INTRODUCTION

to the workshop on Example-Based Machine Translation

This volume contains the papers for presentation at the Workshop on Example Based Machine Translation, which is part of the MT Summit VIII held on September 18, in Santiago de Compostela, Spain.

In recent years, corpora of multilingual translated texts have become widely available for a number of languages. Notwithstanding the seminal paper by Nagao (1984), it is primarily since the early 90's that such bilingual texts have been exploited in the area of Machine Translation (MT).

The two main paradigmatic approaches which have been proposed are Statistics-based Machine Translation (SBMT) and Example-Based Machine Translation (EBMT). A related variant of EBMT that we ignore here, despite being widely used in the localisation area, is that of Translation Memories (TM).

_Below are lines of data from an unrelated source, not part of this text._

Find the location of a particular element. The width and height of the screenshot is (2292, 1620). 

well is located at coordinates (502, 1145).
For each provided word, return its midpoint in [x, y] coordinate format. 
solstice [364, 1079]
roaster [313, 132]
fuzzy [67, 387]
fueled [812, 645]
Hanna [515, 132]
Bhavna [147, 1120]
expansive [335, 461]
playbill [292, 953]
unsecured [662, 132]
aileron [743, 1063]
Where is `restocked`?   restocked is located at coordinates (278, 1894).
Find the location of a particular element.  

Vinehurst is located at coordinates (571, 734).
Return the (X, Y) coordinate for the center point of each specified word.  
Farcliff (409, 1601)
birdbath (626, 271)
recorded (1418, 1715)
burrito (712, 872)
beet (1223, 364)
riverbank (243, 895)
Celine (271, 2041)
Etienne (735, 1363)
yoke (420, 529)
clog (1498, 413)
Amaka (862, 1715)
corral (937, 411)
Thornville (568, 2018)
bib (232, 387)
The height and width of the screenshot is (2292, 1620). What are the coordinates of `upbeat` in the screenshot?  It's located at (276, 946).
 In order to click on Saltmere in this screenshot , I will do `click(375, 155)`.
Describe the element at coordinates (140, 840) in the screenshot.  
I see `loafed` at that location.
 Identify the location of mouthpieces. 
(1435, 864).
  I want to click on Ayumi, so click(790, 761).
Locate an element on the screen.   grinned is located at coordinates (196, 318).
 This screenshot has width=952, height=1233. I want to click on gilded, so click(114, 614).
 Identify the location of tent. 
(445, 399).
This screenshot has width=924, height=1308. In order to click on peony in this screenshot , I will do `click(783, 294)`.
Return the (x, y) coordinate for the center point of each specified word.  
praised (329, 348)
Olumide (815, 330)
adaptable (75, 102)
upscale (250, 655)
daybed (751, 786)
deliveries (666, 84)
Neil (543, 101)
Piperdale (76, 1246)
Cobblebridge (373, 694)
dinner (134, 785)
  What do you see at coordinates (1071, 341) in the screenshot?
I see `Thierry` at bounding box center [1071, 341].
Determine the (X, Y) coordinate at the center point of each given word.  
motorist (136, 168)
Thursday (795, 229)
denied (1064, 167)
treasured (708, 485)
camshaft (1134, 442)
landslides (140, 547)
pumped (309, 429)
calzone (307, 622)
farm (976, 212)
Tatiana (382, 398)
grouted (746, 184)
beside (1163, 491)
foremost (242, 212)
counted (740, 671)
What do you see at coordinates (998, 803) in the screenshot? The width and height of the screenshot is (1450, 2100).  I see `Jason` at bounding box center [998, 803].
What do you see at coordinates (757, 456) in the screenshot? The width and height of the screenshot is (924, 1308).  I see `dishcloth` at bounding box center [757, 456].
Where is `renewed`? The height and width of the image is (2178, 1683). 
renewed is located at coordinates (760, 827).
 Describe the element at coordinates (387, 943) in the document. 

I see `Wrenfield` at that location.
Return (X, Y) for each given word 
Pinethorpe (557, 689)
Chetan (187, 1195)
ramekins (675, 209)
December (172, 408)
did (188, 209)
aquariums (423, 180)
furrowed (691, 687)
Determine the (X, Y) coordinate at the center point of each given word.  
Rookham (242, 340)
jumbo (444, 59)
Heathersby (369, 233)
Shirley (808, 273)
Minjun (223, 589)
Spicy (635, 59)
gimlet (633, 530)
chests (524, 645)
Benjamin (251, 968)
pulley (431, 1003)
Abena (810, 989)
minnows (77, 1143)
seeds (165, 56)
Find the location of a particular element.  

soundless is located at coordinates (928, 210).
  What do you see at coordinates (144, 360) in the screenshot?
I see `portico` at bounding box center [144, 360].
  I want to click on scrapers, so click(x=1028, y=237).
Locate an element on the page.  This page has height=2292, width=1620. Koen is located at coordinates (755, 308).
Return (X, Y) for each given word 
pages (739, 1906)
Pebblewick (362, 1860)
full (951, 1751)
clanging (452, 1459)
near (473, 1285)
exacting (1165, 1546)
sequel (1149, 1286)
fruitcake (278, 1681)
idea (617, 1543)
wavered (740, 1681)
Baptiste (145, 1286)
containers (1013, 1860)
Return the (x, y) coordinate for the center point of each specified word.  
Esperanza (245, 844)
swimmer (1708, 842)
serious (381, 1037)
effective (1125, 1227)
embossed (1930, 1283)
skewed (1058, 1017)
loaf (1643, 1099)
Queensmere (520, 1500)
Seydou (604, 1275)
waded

While translation memory systems are used in restricted domains, SBMT systems require training on huge, good quality bilingual corpora. As a consequence TMs can hardly be applied as a general purpose solution to MT, and SBMT as yet cannot produce complex translations to the desired quality, even if such translations are given to the system in the training phase. EBMT seeks to exploit and integrate a number of knowledge resources, such as linguistics and statistics, and symbolic and numerical techniques, for integration into one framework. In this way, rule-based morphological, syntactic and/or semantic information is combined with knowledge extracted from bilingual texts which is then re-used in the translation process.

However, it is unclear how one might combine the different knowledge resources and techniques in an optimal way. In EBMT, therefore, the question is asked: what can be learned from a bilingual corpus and what needs to be manually provided? Furthermore, we remain uncertain as to how far the EBMT methodology can be pushed with respect to translation quality and/or translation purpose. Finally, one wonders what the implications and consequences are for the size and quality of the reference translations, (computational) complexity of the system, sizeability and transportability, if such an approach is taken. Given this background, the contributions of the workshop seek to shed some light on these open questions, among others.

Instead of inviting a speaker, the organizers have decided to feature two outstanding papers submitted to the workshop which are allocated a longer presentation and discussion time. We are glad that Harold Somers and Kevin McTait have accepted this invitation.

We are very grateful to the programme committee for the effort they put in reviewing the papers and their comments and suggestions for the workshop. Additionally we would like to thank Ute Hauck for converting file formats and compiling these proceedings into printable form.

Michael Carl and Andy Way

July 2001